William Ross Ashby (1903-1972) was a British pioneer in the fields of cybernetics and systems theory. He is best known for the law of requisite variety, the principle of self-organization, intelligence amplification, the good regulator theorem, building the automatically stabilizing Homeostat, and his books Design for a Brain (1952) and An Introduction to Cybernetics (1956).
In 2003, Ross's family gave his journals, papers, and correspondence to the British Library, London. Then, in March 2004, on the last day of the W. Ross Ashby Centenary Conference, they announced the intention to make his journal available on the Internet. Four years later, this website fulfilled that promise, making this previously unpublished work available on-line.
The biography describes Ross's life in more detail than has previously been available in the public domain, and includes many photographs from the family's private albums.
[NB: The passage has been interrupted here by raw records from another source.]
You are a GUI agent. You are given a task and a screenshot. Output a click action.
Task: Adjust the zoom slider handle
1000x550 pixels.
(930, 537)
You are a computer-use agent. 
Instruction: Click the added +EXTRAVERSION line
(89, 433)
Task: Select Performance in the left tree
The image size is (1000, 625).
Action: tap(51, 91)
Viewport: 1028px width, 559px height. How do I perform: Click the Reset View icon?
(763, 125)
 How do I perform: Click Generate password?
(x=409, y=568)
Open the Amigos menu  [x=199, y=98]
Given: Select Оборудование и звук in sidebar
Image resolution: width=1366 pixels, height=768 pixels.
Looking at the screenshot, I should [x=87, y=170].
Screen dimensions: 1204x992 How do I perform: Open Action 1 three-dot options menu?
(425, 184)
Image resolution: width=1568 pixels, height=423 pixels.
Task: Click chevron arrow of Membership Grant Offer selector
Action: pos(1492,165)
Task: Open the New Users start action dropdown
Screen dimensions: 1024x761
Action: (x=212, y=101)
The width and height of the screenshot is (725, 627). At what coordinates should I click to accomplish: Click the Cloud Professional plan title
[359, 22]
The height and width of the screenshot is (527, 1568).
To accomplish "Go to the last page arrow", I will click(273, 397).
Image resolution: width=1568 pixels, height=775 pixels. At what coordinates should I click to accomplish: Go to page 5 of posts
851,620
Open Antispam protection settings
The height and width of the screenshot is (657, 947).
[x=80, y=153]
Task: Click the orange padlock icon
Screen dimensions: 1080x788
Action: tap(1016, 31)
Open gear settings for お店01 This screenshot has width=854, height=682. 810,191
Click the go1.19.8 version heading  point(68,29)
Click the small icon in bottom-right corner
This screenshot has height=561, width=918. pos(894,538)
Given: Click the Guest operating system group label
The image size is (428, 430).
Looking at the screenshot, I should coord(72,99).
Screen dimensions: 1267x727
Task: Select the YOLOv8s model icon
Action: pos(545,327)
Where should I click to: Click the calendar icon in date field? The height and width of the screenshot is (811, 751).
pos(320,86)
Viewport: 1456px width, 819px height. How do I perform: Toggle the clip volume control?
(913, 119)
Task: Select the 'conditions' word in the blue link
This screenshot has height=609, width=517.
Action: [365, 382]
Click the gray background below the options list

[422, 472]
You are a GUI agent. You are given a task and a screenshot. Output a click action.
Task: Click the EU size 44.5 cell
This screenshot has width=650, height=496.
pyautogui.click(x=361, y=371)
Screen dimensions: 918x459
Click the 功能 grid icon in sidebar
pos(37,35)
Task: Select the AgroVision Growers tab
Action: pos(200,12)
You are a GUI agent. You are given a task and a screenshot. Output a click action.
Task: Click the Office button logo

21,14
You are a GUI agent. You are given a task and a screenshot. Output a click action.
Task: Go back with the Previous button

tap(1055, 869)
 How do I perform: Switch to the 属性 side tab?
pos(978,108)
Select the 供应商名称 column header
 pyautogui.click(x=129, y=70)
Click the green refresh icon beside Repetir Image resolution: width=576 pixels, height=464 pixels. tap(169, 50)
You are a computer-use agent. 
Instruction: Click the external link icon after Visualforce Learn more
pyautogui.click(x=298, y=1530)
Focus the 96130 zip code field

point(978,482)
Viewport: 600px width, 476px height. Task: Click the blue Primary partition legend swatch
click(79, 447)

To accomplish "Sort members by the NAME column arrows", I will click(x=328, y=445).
Various other information and resources can be accessed via the navigation frame on the left.
January 2021: The previously unpublished 196 page booklet "The Origin of Adaptation", written in 1941, is available as a PDF.
December 2020: Mick Ashby's research into the cybernetics of ethical systems, which builds on the good regulator theorem and the law of requisite variety, was published in the Systems journal as a concept paper, "Ethical Regulators and Super-Ethical Systems".
October 2020: The mirror copy that was hosted on ashby.de since March 2018 is no longer available.
March 2018: A new page was added to make it easy to access the contents of Mechanisms of Intelligence: Ashby's Writings on Cybernetics (1981) by Roger Conant.